The US Treasury Department suffered a “major” security incident after a China state-sponsored hacker broke into the third-party remote management software it uses, as reported earlier by The New York Times.
In a letter to lawmakers seen by The Verge, the Treasury Department said BeyondTrust, the company behind its remote management software, notified the agency of a breach on December 8th.
The threat actor stole a key used by BeyondTrust “to secure a cloud-based service used to remotely provide technical support for Treasury Departmental Offices (DO) end users.” With the key, they overrode the security to remotely access those users’ workstations and “some unclassified documents” they maintained.

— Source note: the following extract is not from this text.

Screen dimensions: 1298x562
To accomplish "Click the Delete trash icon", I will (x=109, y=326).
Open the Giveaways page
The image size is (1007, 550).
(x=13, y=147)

The Treasury Department said it worked with the Cybersecurity and Infrastructure Security Agency (CISA) and the FBI following the attack, which has been attributed to a China state-sponsored Advanced Persistent Threat (APT) hacker. “The compromised BeyondTrust service has been taken offline and there is no evidence indicating the threat actor has continued access to Treasury systems or information,” US Treasury Department spokesperson Michael Gwin said in a statement to The Verge.
The attack seems to be linked to a security incident BeyondTrust disclosed earlier this month, impacting customers using its remote support software. At the time, BeyondTrust attributed the attack to a compromised API key for its remote support software, adding that it “immediately revoked the API key, notified known impacted customers, and suspended those instances the same day.” The Verge reached out to BeyondTrust with a request for comment but didn’t immediately hear back.
“Treasury takes very seriously all threats against our systems, and the data it holds,” Gwin said. “Over the last four years, Treasury has significantly bolstered its cyber defense, and we will continue to work with both private and public sector partners to protect our financial system from threat actors.”